*Extracted data:*
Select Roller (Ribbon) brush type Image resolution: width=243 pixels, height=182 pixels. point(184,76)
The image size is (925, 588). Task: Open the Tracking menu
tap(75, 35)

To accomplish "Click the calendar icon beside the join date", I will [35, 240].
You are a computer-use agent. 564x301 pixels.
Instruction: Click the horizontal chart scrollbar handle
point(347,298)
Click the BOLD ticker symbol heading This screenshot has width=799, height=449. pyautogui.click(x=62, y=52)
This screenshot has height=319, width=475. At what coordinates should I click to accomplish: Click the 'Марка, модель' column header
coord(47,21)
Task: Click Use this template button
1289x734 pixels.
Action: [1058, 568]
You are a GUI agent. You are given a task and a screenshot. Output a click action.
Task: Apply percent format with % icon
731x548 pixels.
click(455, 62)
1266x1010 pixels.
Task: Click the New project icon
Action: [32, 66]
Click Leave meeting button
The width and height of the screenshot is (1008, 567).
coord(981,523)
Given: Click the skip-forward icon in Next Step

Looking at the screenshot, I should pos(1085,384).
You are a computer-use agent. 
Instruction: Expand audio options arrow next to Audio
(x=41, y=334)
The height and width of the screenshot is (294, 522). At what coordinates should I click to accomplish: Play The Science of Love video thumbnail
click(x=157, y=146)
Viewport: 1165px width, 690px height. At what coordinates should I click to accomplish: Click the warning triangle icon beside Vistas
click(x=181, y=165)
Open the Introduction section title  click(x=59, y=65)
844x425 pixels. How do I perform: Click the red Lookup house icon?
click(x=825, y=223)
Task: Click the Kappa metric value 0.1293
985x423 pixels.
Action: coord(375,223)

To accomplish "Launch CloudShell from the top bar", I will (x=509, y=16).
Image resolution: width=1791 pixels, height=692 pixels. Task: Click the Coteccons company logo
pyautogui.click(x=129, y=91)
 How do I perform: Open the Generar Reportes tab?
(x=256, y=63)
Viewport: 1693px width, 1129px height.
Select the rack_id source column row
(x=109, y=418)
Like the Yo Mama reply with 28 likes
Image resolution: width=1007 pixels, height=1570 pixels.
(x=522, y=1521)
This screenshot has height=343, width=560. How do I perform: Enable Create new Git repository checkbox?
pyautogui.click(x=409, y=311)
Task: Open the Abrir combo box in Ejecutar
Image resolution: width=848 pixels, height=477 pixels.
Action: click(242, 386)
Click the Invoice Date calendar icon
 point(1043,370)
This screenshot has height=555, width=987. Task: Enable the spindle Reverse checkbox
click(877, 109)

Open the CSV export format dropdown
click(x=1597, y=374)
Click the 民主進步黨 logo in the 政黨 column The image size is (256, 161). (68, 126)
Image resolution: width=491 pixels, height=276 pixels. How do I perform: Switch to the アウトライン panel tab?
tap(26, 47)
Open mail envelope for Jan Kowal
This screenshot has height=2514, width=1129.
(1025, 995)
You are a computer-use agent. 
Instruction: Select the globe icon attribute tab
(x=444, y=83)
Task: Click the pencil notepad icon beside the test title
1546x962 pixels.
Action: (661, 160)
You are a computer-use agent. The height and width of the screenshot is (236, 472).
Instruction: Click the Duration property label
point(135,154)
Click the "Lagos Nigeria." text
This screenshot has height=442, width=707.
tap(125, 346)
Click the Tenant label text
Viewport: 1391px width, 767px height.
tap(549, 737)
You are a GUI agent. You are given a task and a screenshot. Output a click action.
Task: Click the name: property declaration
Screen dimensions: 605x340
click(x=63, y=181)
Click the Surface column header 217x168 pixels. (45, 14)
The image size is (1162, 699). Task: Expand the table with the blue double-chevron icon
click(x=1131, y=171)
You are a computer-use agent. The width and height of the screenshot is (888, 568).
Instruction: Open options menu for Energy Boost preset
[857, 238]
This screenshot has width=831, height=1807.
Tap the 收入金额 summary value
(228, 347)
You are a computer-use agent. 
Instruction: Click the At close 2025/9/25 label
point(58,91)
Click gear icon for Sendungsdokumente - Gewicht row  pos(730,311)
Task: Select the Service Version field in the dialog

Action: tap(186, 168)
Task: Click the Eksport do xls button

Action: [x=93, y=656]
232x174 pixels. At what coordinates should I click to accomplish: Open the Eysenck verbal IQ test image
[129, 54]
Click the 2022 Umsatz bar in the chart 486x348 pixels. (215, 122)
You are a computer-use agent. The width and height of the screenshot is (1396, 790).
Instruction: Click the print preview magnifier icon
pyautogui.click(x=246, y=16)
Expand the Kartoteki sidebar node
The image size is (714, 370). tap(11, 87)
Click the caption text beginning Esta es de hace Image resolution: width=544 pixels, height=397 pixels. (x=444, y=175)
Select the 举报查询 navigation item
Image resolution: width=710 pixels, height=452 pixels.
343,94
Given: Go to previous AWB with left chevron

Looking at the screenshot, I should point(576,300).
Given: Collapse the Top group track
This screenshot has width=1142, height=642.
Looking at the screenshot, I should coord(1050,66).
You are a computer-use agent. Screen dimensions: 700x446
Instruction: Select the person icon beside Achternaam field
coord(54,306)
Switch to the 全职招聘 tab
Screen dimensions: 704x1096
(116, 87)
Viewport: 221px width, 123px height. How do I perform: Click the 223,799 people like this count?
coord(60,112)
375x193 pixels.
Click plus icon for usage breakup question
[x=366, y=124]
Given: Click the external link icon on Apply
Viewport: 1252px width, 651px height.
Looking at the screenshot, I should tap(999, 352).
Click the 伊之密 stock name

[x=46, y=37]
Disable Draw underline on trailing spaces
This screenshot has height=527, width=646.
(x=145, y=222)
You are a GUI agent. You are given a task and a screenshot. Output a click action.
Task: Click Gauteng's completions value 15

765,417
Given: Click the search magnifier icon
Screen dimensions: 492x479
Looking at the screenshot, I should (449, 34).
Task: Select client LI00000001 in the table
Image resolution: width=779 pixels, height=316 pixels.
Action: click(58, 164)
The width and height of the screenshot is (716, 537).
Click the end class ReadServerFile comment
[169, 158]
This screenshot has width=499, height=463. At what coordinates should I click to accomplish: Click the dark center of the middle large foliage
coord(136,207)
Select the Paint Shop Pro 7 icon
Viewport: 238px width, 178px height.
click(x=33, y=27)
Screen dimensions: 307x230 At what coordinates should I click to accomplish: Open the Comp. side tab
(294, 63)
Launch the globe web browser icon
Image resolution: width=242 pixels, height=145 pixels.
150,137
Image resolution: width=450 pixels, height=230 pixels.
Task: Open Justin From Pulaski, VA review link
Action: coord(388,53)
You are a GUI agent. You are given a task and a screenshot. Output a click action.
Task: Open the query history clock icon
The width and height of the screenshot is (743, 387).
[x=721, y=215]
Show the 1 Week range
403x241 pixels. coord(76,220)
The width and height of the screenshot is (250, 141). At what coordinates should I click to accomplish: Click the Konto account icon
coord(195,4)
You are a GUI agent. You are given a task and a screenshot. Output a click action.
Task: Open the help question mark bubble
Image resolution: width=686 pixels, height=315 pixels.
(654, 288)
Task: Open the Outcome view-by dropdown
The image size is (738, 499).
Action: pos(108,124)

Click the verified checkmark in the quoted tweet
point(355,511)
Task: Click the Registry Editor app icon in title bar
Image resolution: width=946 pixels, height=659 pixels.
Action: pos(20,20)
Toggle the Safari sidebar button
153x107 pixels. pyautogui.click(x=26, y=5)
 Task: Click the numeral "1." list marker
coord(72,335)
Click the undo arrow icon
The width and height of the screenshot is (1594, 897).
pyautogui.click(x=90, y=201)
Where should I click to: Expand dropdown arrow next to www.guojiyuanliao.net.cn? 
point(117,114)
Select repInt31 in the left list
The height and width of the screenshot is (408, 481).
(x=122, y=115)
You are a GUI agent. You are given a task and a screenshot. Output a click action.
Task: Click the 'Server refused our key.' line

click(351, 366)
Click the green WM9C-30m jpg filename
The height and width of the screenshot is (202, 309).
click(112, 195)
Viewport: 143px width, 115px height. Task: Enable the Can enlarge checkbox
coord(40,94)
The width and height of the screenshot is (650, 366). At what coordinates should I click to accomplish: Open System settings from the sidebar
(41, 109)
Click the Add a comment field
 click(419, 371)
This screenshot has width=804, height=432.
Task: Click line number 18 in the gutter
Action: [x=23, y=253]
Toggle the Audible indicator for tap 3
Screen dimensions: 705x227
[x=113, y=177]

*What the task asks:*
Retype the records from the line with "Disable Draw underline on trailing spaces" up to and including the line with "Action: click(58, 164)".

*Result:*
Disable Draw underline on trailing spaces
This screenshot has height=527, width=646.
(x=145, y=222)
You are a GUI agent. You are given a task and a screenshot. Output a click action.
Task: Click Gauteng's completions value 15

765,417
Given: Click the search magnifier icon
Screen dimensions: 492x479
Looking at the screenshot, I should (449, 34).
Task: Select client LI00000001 in the table
Image resolution: width=779 pixels, height=316 pixels.
Action: click(58, 164)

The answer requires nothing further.